▶ What you will do
Drop all pictures and repeat exactly the lines from the line holding "Screen dimensions: 290x2576" through the end of the records.

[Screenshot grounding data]
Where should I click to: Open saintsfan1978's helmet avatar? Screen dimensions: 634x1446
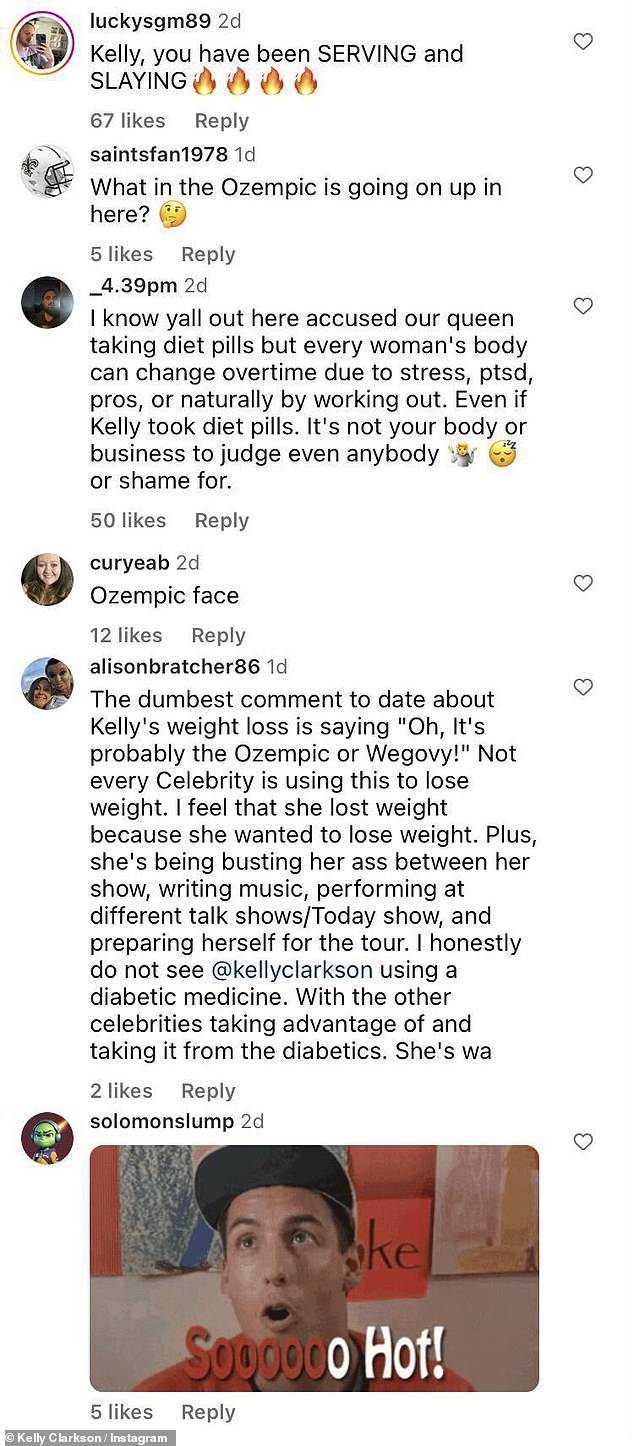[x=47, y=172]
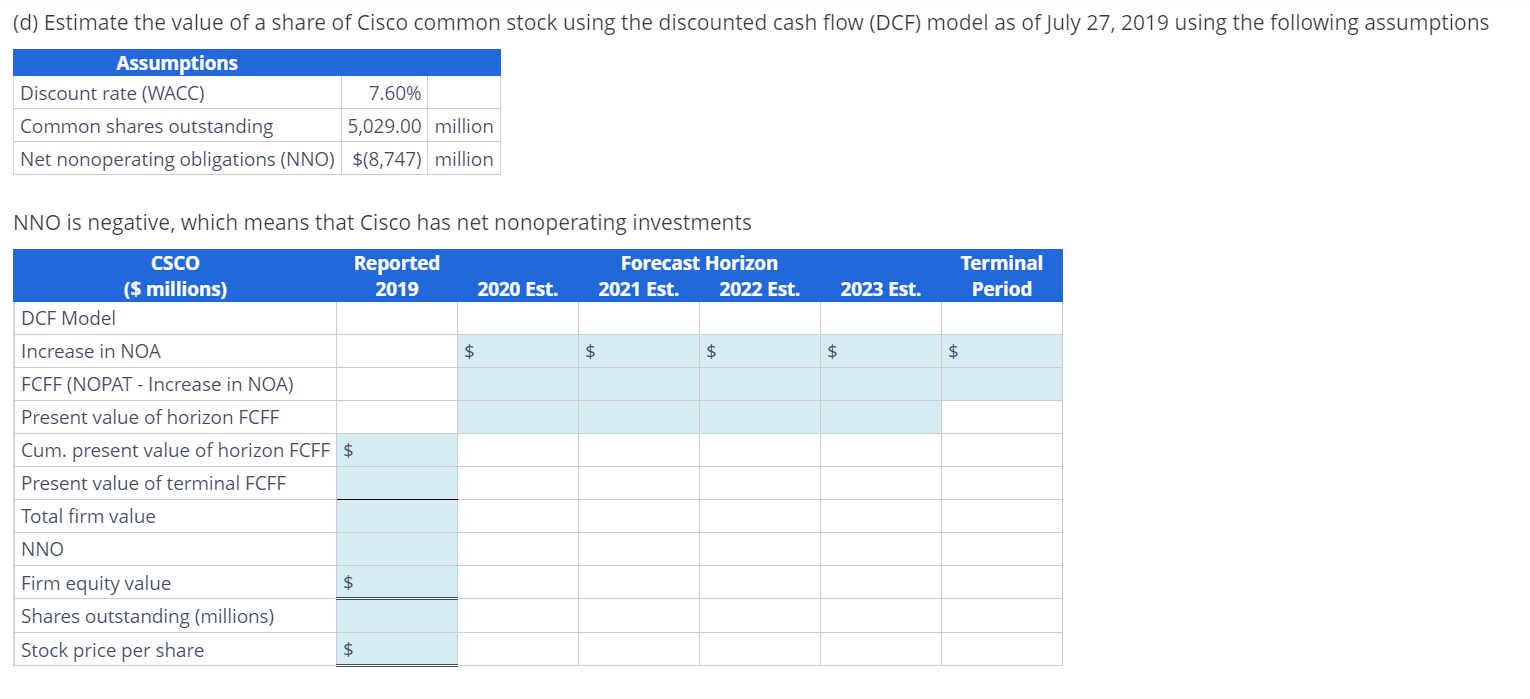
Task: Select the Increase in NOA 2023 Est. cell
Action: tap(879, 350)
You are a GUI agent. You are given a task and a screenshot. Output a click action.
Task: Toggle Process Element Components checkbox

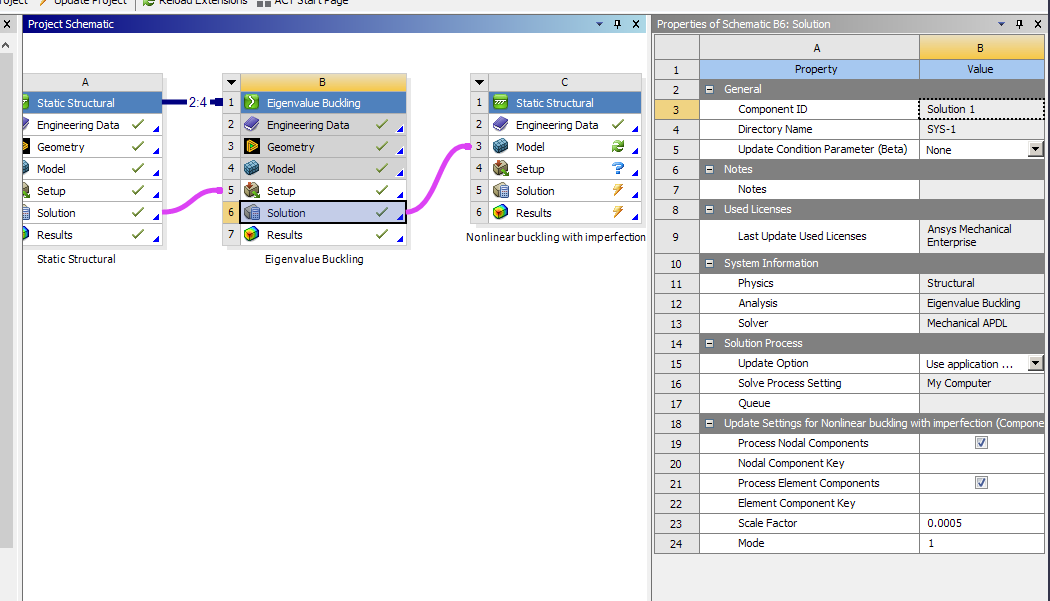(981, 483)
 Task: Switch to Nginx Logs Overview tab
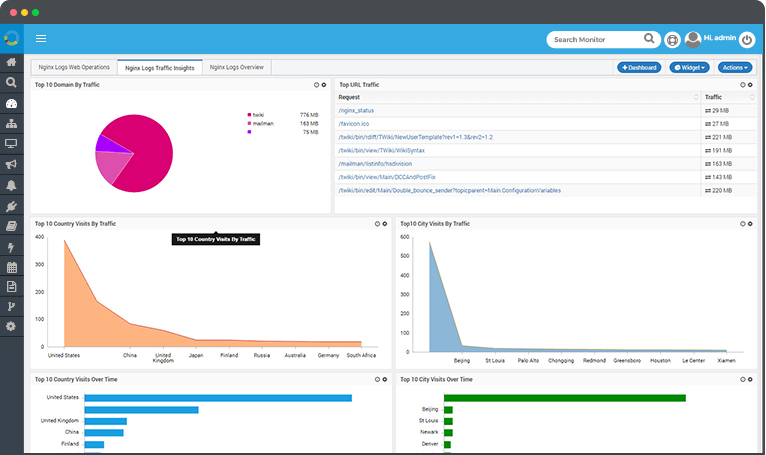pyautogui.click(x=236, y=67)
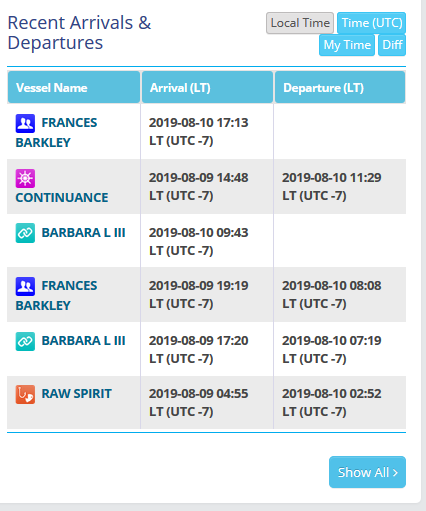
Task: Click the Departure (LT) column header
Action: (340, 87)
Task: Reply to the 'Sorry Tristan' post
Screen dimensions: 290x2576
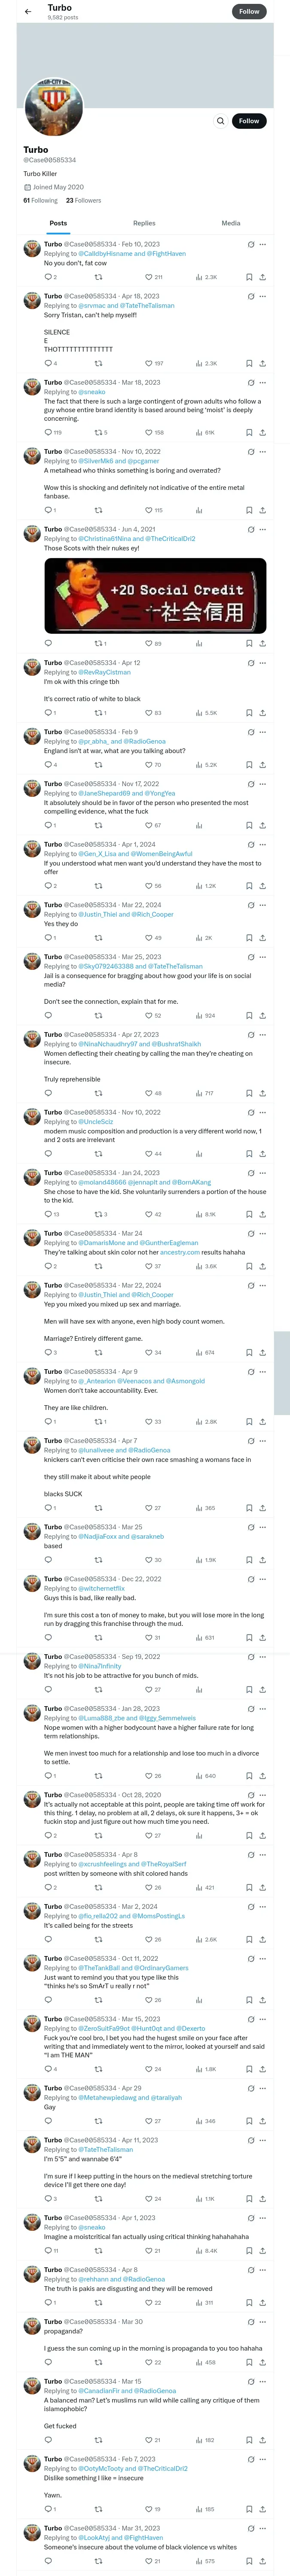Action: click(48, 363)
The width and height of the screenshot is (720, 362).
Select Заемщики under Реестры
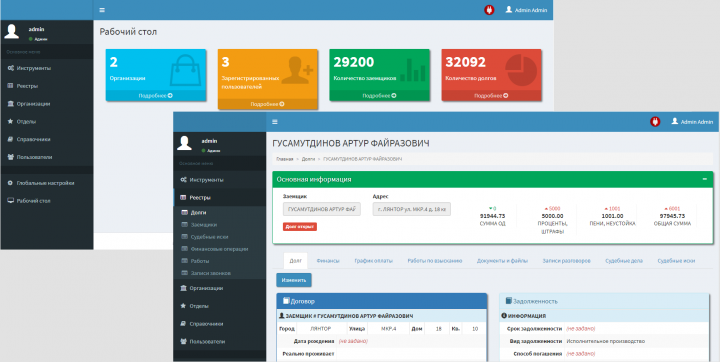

▶ Result
Screen dimensions: 290x2576
Action: click(48, 363)
The width and height of the screenshot is (720, 362).
Select Заемщики under Реестры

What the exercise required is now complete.